The Books Interview: Matthew Collins

The author of "Hate: My Life in the British Far Right" explains what drives people towards extremist groups like the BNP and the National Front.

You joined the National Front as a teenager in the late 1980s, but became disillusioned after taking part in a BNP attack on an anti-racist meeting in south London. Was that a moment of revelation, or part of a more gradual process?
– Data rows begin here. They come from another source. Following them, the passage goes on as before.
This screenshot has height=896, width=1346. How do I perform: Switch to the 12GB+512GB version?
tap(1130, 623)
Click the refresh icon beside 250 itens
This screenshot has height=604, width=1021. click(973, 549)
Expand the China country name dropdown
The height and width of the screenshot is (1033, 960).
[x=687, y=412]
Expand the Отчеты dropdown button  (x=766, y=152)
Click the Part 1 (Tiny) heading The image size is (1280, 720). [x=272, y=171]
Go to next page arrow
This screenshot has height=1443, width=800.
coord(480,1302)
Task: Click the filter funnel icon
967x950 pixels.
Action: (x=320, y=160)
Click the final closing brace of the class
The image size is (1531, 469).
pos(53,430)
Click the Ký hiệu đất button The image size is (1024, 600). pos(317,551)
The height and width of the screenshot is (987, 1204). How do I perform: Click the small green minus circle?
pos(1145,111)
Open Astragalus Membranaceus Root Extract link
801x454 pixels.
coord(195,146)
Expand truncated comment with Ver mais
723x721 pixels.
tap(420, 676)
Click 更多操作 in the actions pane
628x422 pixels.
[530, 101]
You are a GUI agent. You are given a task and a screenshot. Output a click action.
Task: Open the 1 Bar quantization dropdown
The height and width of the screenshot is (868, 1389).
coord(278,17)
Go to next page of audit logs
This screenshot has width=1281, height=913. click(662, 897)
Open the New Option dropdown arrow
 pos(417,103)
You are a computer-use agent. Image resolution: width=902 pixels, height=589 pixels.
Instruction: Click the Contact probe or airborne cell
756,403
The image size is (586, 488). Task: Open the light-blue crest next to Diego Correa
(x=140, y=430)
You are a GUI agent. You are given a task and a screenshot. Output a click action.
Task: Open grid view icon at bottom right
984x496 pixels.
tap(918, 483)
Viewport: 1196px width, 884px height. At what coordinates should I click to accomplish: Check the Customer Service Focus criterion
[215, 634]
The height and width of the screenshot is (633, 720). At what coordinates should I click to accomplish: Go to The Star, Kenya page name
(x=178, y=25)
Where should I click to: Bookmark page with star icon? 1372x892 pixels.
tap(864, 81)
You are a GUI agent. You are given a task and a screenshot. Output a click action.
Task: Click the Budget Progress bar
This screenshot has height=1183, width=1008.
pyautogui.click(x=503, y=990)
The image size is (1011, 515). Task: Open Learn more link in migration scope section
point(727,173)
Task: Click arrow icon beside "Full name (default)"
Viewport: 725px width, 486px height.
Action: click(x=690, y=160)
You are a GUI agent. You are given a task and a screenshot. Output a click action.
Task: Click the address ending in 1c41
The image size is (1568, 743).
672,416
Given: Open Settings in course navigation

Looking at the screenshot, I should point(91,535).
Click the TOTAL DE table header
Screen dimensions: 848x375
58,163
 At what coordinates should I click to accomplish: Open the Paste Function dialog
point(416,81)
I wasn't a stranger to violence. But that was the moment when I realised that actually, I wasn't fighting Red Action [anti-fascist militants] at a tube station, I was kicking little old ladies' heads in. With very young brains, it takes things a long while to sink in, but that was my starting point, the first time ever I just thought 'this is what it looks like'.

 

By that point your whole social life was structured around the NF...

From the age of about 15 I was a social pariah. I remember girls who I used to go to school with who were in love with Wham!. They had Wham!, George Michael, Take That - whatever - to talk about. And I had the National Front.

 

Had you found it hard to make friends at school?

No, I had no problem making friends. Good friends, nice people. But I thought they didn't understand me and I wanted to shock them. Also I was racist, beyond belief.

 

You suggest in your memoir that you picked up racist attitudes from your father, who left the family home when you were a young child.

He was an Irish immigrant who [himself] suffered discrimination and I just felt why should my dad suffer that. And why should I suffer that? Was I the first person in this country to say I'm white and I'm working class and I'm getting a raw deal because of it? Actually I'm not.

 

You grew up on a council estate in south London. Did your family they feel at all like you were sticking up for them – working-class whites – in any way?

No, there was no racism at home. My dad wasn't at home, you understand. My family were like, isn't life just hard enough without this? But the left never came knocking on my door, offering me an alternative.

 

Do you feel you were let down by the left?

My school was mixed, and middle-class teachers lectured us about anti-racism, but no-one ever affirmed it was ok to be where we were from. They were all going on about diversity, let's celebrate your neighbour who is different to you. Well, why not celebrate class? We're all going home to dads on the dole tomorrow.

 

Did you come to share the anti-Semitism of committed far-right activists?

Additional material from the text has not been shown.